I knew my hair was going to fall out, but I didn't realize it would happen in one day. I didn't lose a strand of hair {on my head} until today and throughout the day, I've lost the better part of it. I have two jars full of hair, much hair in the trash and down the drain, and then I took a walk down my block leaving a ceremonial trail of pink hair. So if you live on Dex and you spot a clump of my hair, I decree that you get to make a wish {and I hope it comes true}.
Now I have a lot of hair, so despite how much came out, I look just fine, but I have a haircut appointment tonight and I'll be getting it cut really short because this is a mess, there is hair everywhere.

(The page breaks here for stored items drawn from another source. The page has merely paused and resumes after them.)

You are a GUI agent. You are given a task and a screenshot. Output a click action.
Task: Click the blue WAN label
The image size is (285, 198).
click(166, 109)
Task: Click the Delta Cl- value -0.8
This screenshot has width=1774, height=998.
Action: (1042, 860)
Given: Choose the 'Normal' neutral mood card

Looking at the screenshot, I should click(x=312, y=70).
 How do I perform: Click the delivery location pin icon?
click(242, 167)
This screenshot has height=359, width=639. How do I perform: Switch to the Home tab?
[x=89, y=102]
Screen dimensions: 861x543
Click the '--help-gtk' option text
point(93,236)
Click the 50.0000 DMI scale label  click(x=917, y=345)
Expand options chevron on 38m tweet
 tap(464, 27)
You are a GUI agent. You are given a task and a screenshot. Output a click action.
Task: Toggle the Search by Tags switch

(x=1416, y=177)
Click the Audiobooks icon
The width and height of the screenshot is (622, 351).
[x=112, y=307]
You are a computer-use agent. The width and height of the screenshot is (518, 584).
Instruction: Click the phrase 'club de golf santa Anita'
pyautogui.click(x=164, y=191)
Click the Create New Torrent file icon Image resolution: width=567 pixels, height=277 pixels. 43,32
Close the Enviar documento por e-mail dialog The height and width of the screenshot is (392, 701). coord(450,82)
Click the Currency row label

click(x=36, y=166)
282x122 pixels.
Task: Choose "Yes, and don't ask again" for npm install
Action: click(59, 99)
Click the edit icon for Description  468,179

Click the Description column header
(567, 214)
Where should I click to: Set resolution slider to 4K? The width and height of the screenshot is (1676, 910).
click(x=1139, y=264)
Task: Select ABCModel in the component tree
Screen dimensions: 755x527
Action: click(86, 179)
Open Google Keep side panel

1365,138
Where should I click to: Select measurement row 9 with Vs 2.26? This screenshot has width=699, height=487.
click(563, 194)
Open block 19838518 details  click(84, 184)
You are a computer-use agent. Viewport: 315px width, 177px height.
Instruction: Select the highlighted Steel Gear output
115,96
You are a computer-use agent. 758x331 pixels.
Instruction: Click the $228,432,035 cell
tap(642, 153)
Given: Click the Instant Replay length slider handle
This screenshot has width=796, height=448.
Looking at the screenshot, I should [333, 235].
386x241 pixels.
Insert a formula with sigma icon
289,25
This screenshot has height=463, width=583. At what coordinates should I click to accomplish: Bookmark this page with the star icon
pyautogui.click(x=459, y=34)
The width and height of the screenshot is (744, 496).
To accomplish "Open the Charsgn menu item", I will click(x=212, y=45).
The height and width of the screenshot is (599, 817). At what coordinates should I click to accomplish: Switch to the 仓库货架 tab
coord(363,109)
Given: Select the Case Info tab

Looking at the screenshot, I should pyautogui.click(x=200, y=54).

I'm shedding on my cats instead of them on me, although that seems someone poetic, or divinely retributive. Still, I'm not ready to shave the whole thing because I don't want stubble and because I just don't want to.
I went to the studio today for the first time in ages and just as I got to my door a man looking lost and confused asked me "do you know where I find someone in this building who makes jewelry, named Kim?" Turns out he knows someone who likes my jewelry who needed a gift. Funny timing, and then he told me he liked my hair.
Had blood-work done this afternoon and they immediately called me. My white blood count is crazy low... almost non-existent so I really have to watch out for germs and infection. I hope it goes up soon and after next chemo they can give me extra meds that will help keep them from getting so low.